Bisto sponsored the ITV Telethon in 1988.

=== 1990s ===
Adverts for Bisto gravy during the 1990s included the Dean Martin song "Memories Are Made of This". Other phrases were "Real Gravy in No Time at All", Vanessa Williams in a series of adverts called Save the Best for Last for Bisto Best range (1993–1996), a Puts the Ahh into a Meal" series (1990–1992), and a series with Julie Walters (1996–1998).

=== 2000–present ===
The company sponsors the Bisto Book of the Year Awards in the Republic of Ireland. The latest campaign for Bisto encourages families to sit up at the table for one night a week to eat 'proper' food.

In 2025, Bisto entered into a brand partnership with Aardman Animations cartoon characters Wallace & Gromit.
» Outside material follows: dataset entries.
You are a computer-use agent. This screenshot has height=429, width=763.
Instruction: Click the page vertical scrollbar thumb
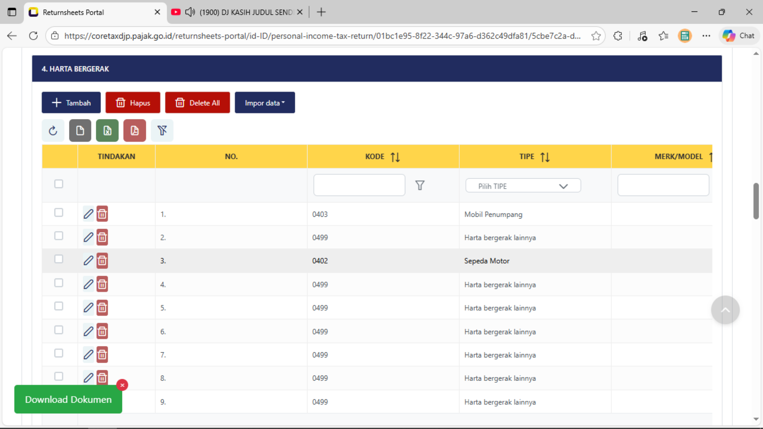[x=756, y=201]
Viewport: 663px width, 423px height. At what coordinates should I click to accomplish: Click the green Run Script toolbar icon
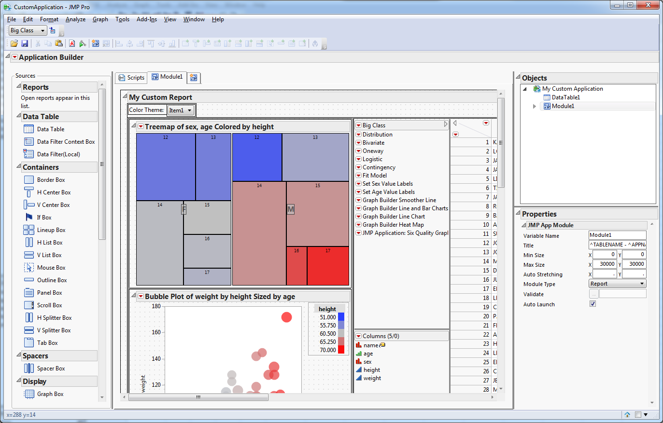[x=82, y=43]
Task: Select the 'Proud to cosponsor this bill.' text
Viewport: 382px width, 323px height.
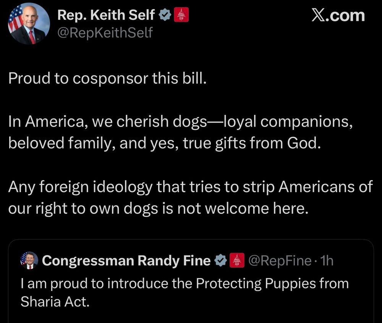Action: [x=107, y=78]
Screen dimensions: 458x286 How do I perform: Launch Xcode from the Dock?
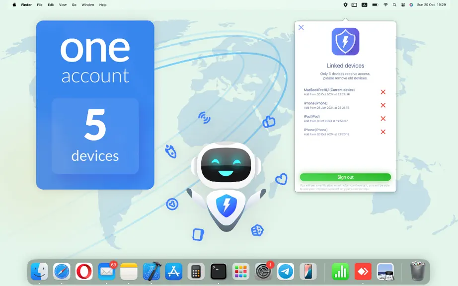pos(152,272)
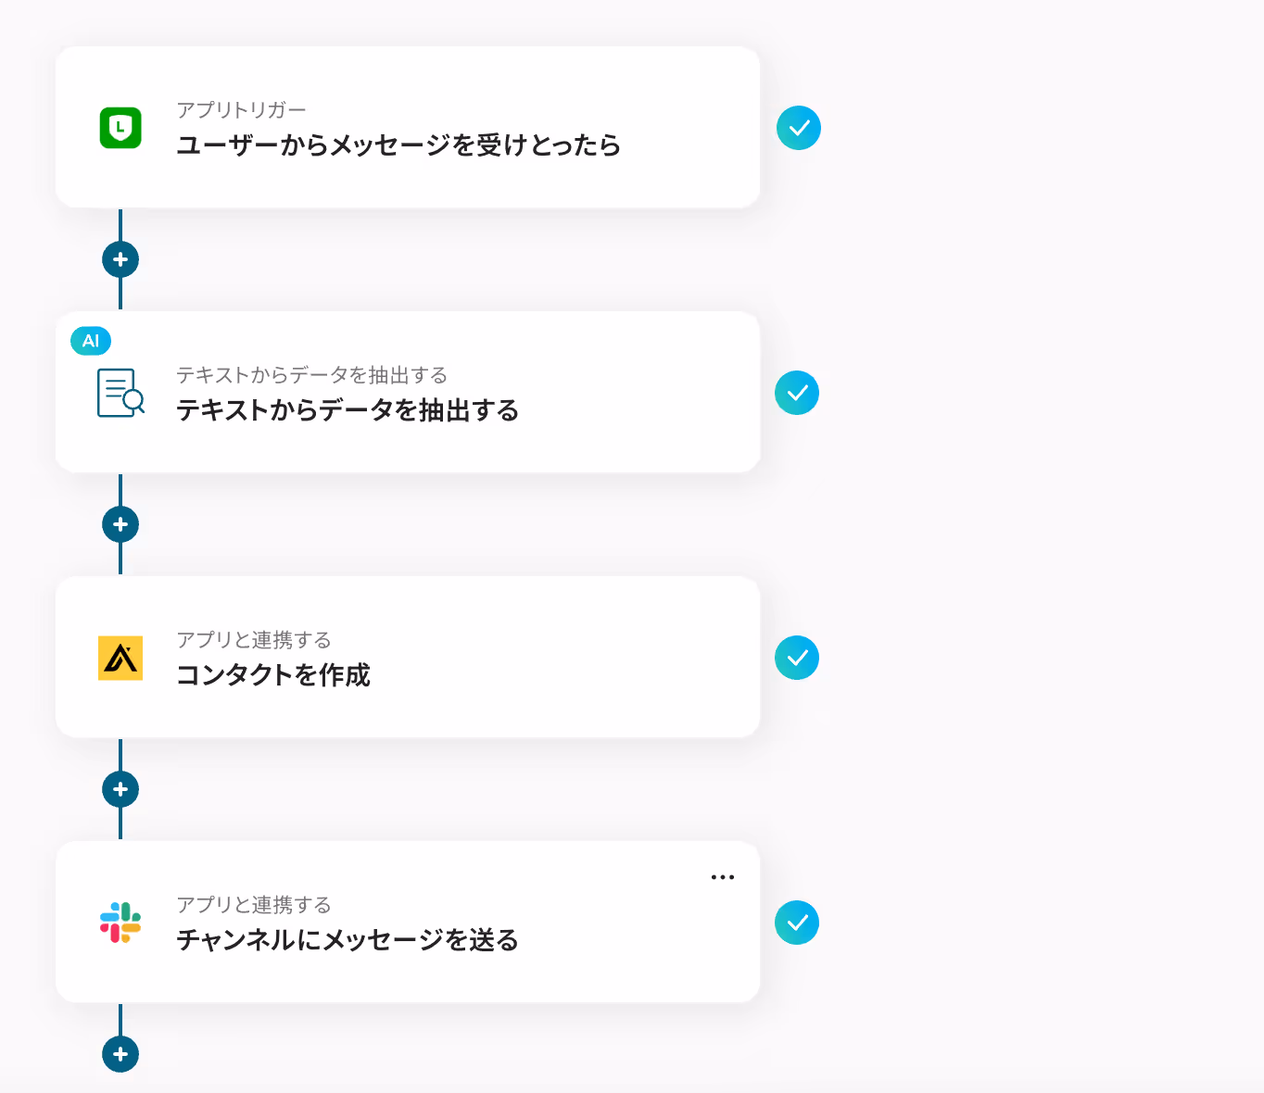The height and width of the screenshot is (1093, 1264).
Task: Click the green LINE app icon
Action: click(120, 128)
Characters from the films featured on Bisto products, with consumers offered the chance to win a lab-grown blue diamond worth £1,500. A pop-up gravy restaurant called "The Gravy Boat" opened in Paddington, London with a gravy-themed three course menu and "meet and greet" opportunities for diners to meet Wallace, Gromit, and Feathers McGraw.

==Ownership==
Bisto has had several owners since its creation. It is owned by Premier Foods, which acquired Bisto when it bought Rank Hovis McDougall in March 2007 forming the largest UK foods manufacturing company.

==Competition==
Bisto's main competitor is Goldenfry Foods Ltd. which makes a branded gravy as well as most supermarket own-brand gravies.